Carrie Garrison-Laney and Ian Miller, tsunami and coastal hazards specialists at WSG, will serve as coastal community leads. “The hub seeks to collaborate with communities, especially underrepresented communities, and connect them to research that integrates community knowledge, interests and needs, and supports adaptive capacity,” said Garrison-Laney. The community collaborations, engagement and outreach will focus on five areas: Humboldt County, California; greater Coos Bay, Oregon; Newport to Astoria, Oregon; Tokeland to Taholah, Washington; and from Everett to Bellingham, Washington.

“We have a lot to learn from the communities in our region, and part of the proposal is to help communities learn from each other, as well,” Bostrom said.

The Cascadia hub is part of the NSF’s newly announced Coastlines and People Program, an effort to help coastal communities become more resilient in the face of mounting environmental pressures. Nearly 40% of the U.S. population lives in a coastal county.
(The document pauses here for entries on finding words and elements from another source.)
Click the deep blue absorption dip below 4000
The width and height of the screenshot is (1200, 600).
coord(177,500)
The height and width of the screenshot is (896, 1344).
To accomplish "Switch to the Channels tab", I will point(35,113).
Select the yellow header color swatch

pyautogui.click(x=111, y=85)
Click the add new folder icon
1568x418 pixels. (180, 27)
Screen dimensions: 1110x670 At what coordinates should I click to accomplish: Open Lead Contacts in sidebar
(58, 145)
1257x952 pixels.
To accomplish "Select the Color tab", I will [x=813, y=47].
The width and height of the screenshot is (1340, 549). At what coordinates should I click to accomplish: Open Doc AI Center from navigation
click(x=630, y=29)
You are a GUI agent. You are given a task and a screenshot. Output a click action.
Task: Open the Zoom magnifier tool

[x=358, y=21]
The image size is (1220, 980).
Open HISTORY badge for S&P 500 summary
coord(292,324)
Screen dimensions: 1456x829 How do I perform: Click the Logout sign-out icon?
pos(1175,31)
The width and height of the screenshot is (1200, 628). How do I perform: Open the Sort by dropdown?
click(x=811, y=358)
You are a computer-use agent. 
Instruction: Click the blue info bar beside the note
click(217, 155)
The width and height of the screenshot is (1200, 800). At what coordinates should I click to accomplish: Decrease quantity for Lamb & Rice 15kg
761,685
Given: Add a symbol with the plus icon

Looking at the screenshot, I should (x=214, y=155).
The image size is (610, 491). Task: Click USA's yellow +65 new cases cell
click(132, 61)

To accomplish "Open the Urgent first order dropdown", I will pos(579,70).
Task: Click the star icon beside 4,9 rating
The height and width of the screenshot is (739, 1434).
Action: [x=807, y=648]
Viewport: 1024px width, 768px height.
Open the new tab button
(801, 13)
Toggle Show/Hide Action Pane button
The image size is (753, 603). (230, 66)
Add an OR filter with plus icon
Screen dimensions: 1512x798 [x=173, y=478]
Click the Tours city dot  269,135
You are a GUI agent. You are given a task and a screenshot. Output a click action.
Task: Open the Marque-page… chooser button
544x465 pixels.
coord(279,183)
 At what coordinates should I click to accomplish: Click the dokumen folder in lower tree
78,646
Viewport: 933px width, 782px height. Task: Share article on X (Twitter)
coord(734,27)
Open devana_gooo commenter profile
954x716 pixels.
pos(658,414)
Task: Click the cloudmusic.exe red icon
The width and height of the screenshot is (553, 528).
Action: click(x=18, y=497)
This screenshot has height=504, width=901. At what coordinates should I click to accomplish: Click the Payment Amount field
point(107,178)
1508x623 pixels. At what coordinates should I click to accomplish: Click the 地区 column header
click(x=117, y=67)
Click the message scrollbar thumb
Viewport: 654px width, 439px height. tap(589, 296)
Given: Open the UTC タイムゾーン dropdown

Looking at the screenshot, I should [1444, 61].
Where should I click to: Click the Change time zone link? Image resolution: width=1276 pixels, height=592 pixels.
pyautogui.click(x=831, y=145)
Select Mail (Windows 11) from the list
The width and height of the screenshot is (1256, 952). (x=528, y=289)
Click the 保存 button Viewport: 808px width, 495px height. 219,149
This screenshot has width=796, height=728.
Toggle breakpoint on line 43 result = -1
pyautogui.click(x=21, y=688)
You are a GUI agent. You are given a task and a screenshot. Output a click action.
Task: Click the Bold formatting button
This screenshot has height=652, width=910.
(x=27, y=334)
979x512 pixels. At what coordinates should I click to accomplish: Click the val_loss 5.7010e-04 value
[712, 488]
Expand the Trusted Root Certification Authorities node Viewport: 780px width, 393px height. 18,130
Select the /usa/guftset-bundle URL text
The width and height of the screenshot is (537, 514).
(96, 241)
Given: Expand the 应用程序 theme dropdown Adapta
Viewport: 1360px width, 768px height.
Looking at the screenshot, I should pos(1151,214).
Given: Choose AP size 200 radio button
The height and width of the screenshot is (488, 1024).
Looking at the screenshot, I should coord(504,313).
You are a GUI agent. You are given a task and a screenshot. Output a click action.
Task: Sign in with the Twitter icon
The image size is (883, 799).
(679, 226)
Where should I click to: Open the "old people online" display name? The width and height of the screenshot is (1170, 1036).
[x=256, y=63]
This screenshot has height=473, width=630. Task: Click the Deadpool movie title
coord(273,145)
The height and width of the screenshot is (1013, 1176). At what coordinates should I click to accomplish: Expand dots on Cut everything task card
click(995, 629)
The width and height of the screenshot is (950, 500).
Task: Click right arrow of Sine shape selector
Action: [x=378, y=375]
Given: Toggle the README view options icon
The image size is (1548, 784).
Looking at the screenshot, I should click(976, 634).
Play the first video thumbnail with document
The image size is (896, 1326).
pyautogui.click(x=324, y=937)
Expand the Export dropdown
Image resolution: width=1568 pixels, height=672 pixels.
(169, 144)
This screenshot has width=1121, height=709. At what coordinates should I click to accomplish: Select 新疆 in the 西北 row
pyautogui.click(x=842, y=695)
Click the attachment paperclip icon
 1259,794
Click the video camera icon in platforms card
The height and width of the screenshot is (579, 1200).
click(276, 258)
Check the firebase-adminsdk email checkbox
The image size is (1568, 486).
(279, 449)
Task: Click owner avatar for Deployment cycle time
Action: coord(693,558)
The NSF established one other large-scale hub for research and broadening participation, in New Jersey, and focused hubs in Texas, North Carolina and Virginia.

The Cascadia hub will focus on two broad areas: advancing understanding of the risks of Cascadia earthquakes and other geological hazards to coastal regions; and reducing disaster risk through assessment, planning and policymaking.

“We’re not thinking only about the possibility of one magnitude-9 earthquake; this effort is about the fabric of hazards over time,” said co-principal investigator Harold Tobin, a UW professor of Earth and space sciences and director of the Pacific Northwest Seismic Network. “The heart of this project is merging physical science and social science with a community focus in an integrated way — translating scientific discovery with actions that coastal communities can use.”

The project intentionally emphasizes incorporating traditional ecological knowledge from the region’s Native American tribes as well as local ecological knowledge from fishers, farmers and others who have personal history and experience with coastal challenges.

“We are committed to co-producing research together with coastal communities and integrating multiple perspectives about disaster risk and its management,” said Nicole Errett, an assistant professor in UW’s Department of Environmental and Occupational Health Sciences, who is co-leading the hub’s Community Adaptive Capacity and Community Engagement and Outreach teams.

“There are many dimensions to resilience, including economics, health, engineering and more,” said principal investigator Peter Ruggiero, a professor at OSU. “This research hub is a way to bring together a lot of groups with interest in coastal resilience but have not had the resources to work together on these issues.”

The research hub’s other principal investigators are Alison Duvall, a UW assistant professor of Earth and space sciences who will lead efforts to quantify the timing, triggers and effects of landslide hazards on communities and landscape evolution, and Dwaine Plaza, a professor of sociology at OSU. The other institutional partners are Oregon Sea Grant, University of Oregon, Washington State University, Humboldt State University, the U.S. Geological Survey, the Swinomish Indian Tribal Community, Georgia Tech University and Arizona State University.